A first, Marines launch FPV drone at unmanned vessel while aboard naval craft
For the first time, Marines and Naval Special Warfare operators struck an unmanned vessel with a small first-person view drone they launched from a boat during a test in the Pacific, the service said, billing it as a new chapter for the amphibious branch.
Marines with III Expeditionary Operations Training Group out of Okinawa, Japan, designed the unmanned surface vessel themselves, officials said, then blew it up with a drone while at sea alongside NSW personnel last month.
The service touted the test as proof of partnership between Marine and special operations units, a demonstration of the service’s ability to locate hostile maritime targets and destroy them with innovative tech.

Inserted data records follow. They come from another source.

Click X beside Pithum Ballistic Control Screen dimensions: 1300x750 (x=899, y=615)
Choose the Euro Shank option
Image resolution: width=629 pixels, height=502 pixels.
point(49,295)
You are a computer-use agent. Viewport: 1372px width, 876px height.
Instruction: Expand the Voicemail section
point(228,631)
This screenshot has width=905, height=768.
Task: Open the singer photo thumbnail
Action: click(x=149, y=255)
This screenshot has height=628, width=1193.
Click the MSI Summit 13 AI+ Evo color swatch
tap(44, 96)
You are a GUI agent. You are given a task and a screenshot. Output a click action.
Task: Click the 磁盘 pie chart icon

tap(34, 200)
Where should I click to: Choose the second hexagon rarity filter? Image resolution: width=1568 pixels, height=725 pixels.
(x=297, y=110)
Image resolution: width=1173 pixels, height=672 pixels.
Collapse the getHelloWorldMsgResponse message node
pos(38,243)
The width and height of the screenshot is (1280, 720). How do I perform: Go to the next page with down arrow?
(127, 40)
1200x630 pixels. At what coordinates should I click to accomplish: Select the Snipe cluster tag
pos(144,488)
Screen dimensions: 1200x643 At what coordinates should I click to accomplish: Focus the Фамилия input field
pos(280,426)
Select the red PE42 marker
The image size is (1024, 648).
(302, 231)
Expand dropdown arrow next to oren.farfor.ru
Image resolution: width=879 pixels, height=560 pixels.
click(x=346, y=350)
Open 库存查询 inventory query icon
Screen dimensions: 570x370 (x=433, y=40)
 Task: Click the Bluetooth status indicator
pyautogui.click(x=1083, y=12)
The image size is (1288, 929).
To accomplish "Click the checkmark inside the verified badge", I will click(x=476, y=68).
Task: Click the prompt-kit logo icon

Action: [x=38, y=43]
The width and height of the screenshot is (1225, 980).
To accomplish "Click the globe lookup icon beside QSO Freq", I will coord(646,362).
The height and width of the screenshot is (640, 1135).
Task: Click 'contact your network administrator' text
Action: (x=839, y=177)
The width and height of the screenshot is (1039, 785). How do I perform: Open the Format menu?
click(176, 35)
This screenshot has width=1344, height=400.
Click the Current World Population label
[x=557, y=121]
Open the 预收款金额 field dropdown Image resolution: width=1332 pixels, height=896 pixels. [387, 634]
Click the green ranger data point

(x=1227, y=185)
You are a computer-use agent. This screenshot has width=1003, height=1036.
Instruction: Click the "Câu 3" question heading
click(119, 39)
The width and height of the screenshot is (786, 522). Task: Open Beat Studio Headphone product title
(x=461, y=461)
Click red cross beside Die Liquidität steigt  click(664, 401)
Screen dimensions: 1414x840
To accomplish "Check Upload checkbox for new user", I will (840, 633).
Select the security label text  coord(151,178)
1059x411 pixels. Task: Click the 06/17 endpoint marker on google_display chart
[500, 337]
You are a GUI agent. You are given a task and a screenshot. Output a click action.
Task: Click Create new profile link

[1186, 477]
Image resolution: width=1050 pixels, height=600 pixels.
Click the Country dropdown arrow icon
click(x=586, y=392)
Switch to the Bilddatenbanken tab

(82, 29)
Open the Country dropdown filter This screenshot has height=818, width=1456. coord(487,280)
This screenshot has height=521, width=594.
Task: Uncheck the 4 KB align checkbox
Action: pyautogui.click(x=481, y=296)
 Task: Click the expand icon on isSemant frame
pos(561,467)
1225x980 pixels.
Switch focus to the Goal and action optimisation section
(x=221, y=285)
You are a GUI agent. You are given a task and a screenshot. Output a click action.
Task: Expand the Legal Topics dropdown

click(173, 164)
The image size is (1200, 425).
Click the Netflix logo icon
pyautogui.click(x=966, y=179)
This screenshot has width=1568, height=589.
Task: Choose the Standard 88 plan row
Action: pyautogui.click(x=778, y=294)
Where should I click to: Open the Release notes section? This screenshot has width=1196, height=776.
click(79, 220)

“By training Marines in the construction and operation of these systems, [the training group] is building an arsenal of innovators ready to fabricate and deploy unmanned aerial, surface and ground systems tailored to specific battlefield needs,” Marine Corps Maj. Brant Wayson, unmanned systems branch officer in charge, said in the March 31 release.
“The threat from [the] III [Marine Expeditionary Force] to our adversaries can change from one day to the next,” he added. “We can create leave-behind sensors, build mesh networks, or develop unique systems across sea, air or land to deliver payloads.”
Early last year, the Marine Corps began building its small unmanned aerial systems stable in earnest, specifically with the establishment of the service’s attack drone team. Since then, it has poured significant resources into that effort by buying platforms, creating training pipelines and attempting to define its role in the U.S. military’s vast drone effort.
DefenseScoop previously reported the service was preparing to purchase thousands of FPV systems this year and that it had established small UAS certification programs across the fleet.
While the release did not disclose the drone that troops used or how Marines built the unmanned vessel, it promoted the test as relevant to contested environments. American military officials have long warned of trials in the Pacific should a war with China come to fruition, especially as supply lines and logistics nodes would likely be top targets for Beijing.
Last month, the Pentagon’s innovation center warned of “increasingly distributed operations in austere, contested littoral environments” as it looked for stealthy, autonomous vessels for sailors and Marines to use in a future conflict-ridden ocean.
Whether III MEF’s efforts are expected to be replicated across the fleet was unclear in the release.
Marines are “prepared to build their own unmanned systems from local economies during conflict,” according to the release, a sustainment concept echoed by other service officials in the past that would see troops relying on allied resources to survive in the Pacific.
Wayson said the capability displayed during the test “arms a platoon’s worth of Marines with the organic capability to deny a brigade-sized element from conducting an amphibious assault.”